Brasília (DF) – O Ministério Público Eleitoral (MPE) posicionou-se nesta segunda-feira (22) contra a interrupção da divulgação de um levantamento sobre a intenção de voto para presidente. O parecer foi enviado ao Tribunal Superior Eleitoral (TSE) em resposta a um recurso apresentado pelo PL, partido que buscava manter o veto imposto a uma pesquisa realizada pela AtlasIntel.
Tudo começou em 8 de junho. Naquela data, o ministro Nunes Marques, que preside o TSE, atendeu a um pedido dos aliados de Flávio Bolsonaro e determinou que os resultados fossem retirados de circulação. O argumento central da decisão monocrática foi de que o questionário aplicado teria induzido os entrevistados a respostas específicas.

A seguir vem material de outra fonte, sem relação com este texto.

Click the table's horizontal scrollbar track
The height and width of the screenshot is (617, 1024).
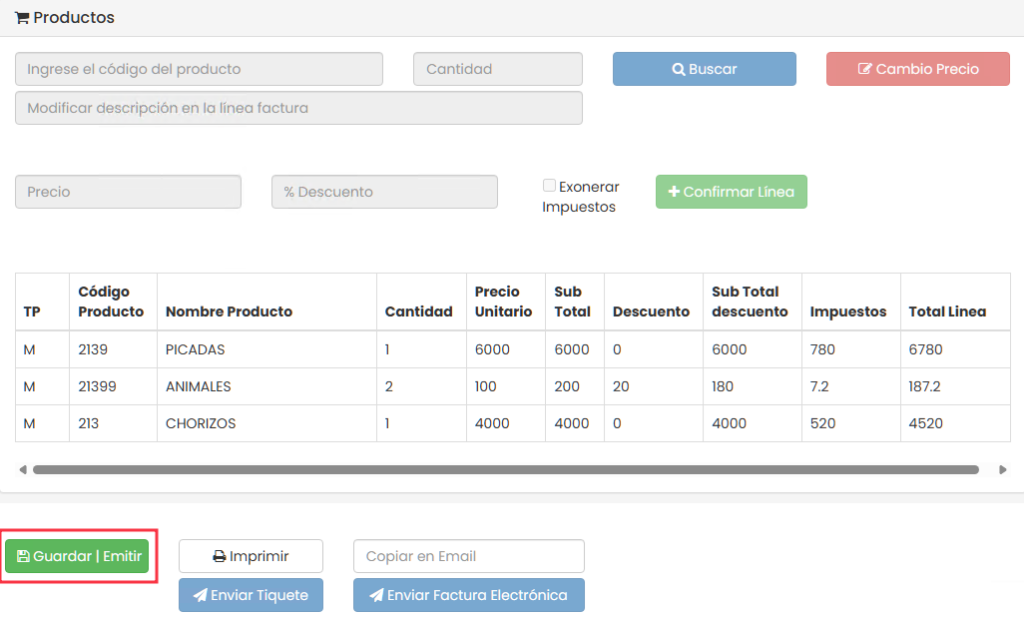[x=505, y=469]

A pesquisa em questão, publicada originalmente em 19 de maio, media o impacto político das revelações sobre conversas entre o senador Flávio Bolsonaro (PL-RJ) e o banqueiro Daniel Vorcaro, proprietário do Banco Master.

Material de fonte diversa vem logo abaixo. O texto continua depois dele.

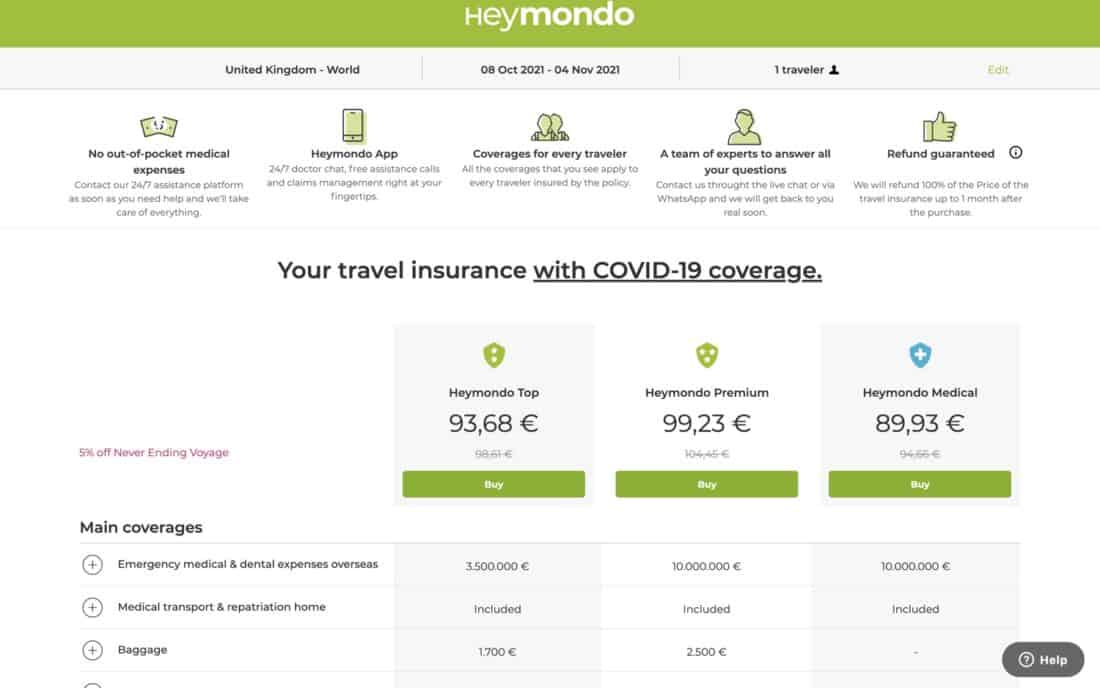Click Edit to change trip details
Screen dimensions: 1100x688
998,69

O levantamento da AtlasIntel indicou uma oscilação negativa de cinco pontos percentuais nas intenções de voto no parlamentar após o episódio. O questionário incluía perguntas sobre o caso envolvendo o Banco Master e a exibição, para os participantes, de um áudio no qual o senador solicita aporte financeiro para o filme Dark Horse, cinebiografia do ex-presidente Jair Bolsonaro.
Ao analisar o caso, o vice-procurador Alexandre Espinosa adotou uma postura distinta da do magistrado. Em seu parecer, ele defendeu que a Justiça Eleitoral deve tratar a censura a levantamentos de opinião como um recurso estritamente excepcional. Segundo Espinosa, a intervenção só se justifica se houver provas incontestáveis de que o instituto abandonou seu dever de imparcialidade ou que houve uma indução deliberada para manipular a opinião do eleitorado.
O representante do MPE pontuou que, no caso da AtlasIntel, não foram detectadas irregularidades. Ele argumenta que é prerrogativa comum de institutos de pesquisa testar a reação do público diante de temas políticos sensíveis ou notícias recentes. Para o órgão, não ficou demonstrada qualquer quebra objetiva na metodologia que justificasse o bloqueio da circulação dos dados.
Enquanto o parecer do MPE ganha corpo no processo, a situação jurídica da pesquisa permanece travada. Após a ordem de Nunes Marques, a empresa ficou proibida de manter o conteúdo em seus canais ou realizar impulsionamentos. O plenário do TSE iniciou a análise sobre a manutenção ou não dessa liminar no dia 9 de junho, mas o julgamento foi interrompido por um pedido de vista da ministra Estela Aranha.
Por ora, não há previsão de quando o tema voltará à pauta do colegiado. Até que a Corte tome uma decisão definitiva, o levantamento segue sob o peso da proibição imposta na esfera individual.